## [Entries provided]
================
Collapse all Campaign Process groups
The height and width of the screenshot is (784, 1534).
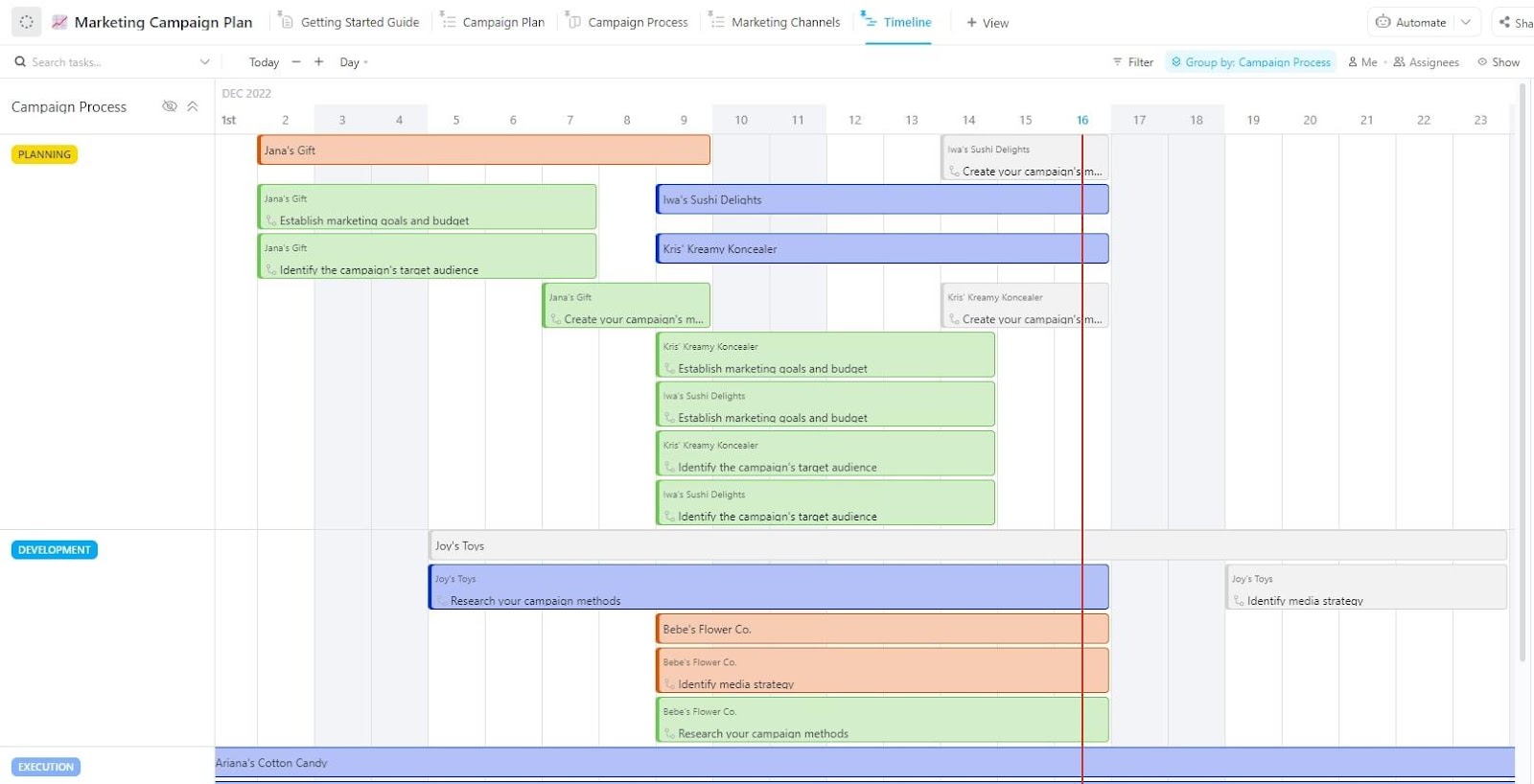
================
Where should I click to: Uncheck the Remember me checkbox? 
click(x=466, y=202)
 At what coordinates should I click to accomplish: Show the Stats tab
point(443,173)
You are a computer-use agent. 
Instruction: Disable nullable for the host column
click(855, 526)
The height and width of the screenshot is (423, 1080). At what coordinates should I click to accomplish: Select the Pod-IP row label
================
## [Work request]
Only the lines above from the line containing "Instruction: Disable nullable" through the line containing "The height and width of the screenshot is (423, 1080)." should be retyped, exactly and with both ends included.

## [Solved exercise]
Instruction: Disable nullable for the host column
click(855, 526)
The height and width of the screenshot is (423, 1080). At what coordinates should I click to accomplish: Select the Pod-IP row label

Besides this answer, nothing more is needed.